In R, it's relatively easy to fit such a model using nls
(especially with simulated data where I know the truth). The hardest part is defining a function for the linear spline.
Here's an example:
# function defining the linear spline
f <-
function(x, theta, y0=2)
{
a <- theta[1]
b <- theta[2]
bp <- theta[3]
if(b == 0) stop("need b != 0")
x0 <- (y0-a)/b
ifelse(x <= x0, a+b*x, y0-(y0-a)*bp/b + bp*x)
}
# simulate data
theta <- c(1, 0.5, 2)
x <- seq(-5, 5, len=251)
y <- f(x, theta) + rnorm(length(x))
dat <- data.frame(x=x, y=y)
# fit by nonlinear least squares
out <- nls(y ~ f(x, theta, 2), data=dat, start=list(theta=c(1, 0.5, 2)))
# plot data plus fitted spline
plot(x, y, las=1)
lines(x, f(x, c(1,0.5,2), 2), lwd=2, col="blue")
lines(x, f(x, coef(out), 2), lwd=2, col="red", lty=2)
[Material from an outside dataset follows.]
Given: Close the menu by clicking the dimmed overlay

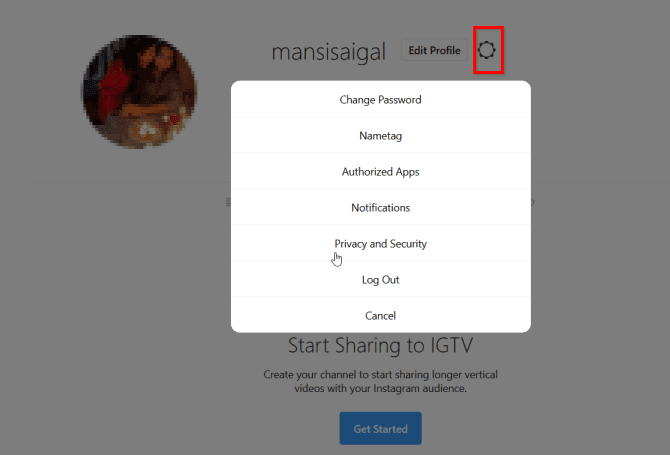Looking at the screenshot, I should click(x=598, y=256).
legend("topleft", lwd=2, col=c("blue", "red"), lty=1:2,
c("truth", "fitted"))
Here's the figure:
The pwlf library has an example specifying bounds for the breakpoint search, which should work for your example.
Unknown breakpoints is a tough optimization problem, I could foresee using soft constraints to modify the loss function to penalize small N breaks, hard constraints I think will be difficult. So I think restricting search space is the best bet.
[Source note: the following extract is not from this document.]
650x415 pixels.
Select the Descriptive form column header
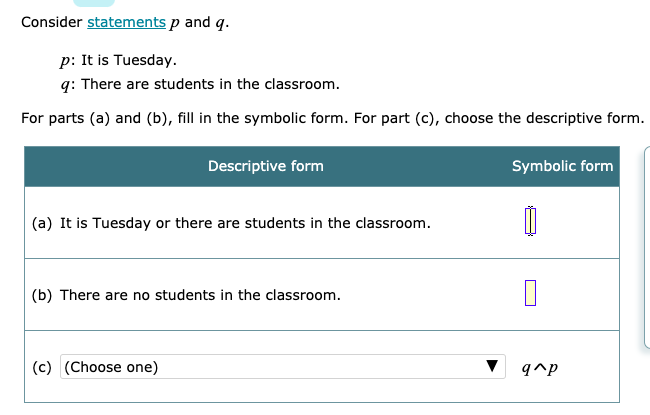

Some changepoint formulations do this explicitly by marginalizing out the changepoint (so only search over a discrete set of change point locations), here is an example in pystan I have written.
Best Answer
Making the knots free parameters in the model turns the problem into a complex one not amenable to using standard estimation software. Computation of standard errors becomes very complex. Linear splines are very sensitive to where the knots are placed, and model "elbows" that are unlikely to be real unless $X=$ calendar time. Cubic splines have the advantages of (1) not having elbows because they have 3 orders of continuity, and (2) giving similar fits even if you move the knots around. Thus you can usually set knots based on quantiles of $X$ and not make knot estimation part of the optimization problem. Restricting the cubic regression splines to be linear in the tails (beyond the outer knots), called natural splines or restricted cubic splines, reduces the number of parameters to estimate and makes for more realistic fits.
This approach allows you to use standard estimation and hypothesis testing tools and does not require any special regression fitting functions, once you create the design matrix. Much more information is at Handouts under http://biostat.mc.vanderbilt.edu/CourseBios330. Once you fit the restricted cubic spline you can plot it along with confidence bands (which are obtained using standard methods also) and see slope changes. If you have special knowledge of regions of volatility you can put two knots closer together in that pre-specified region of $X$.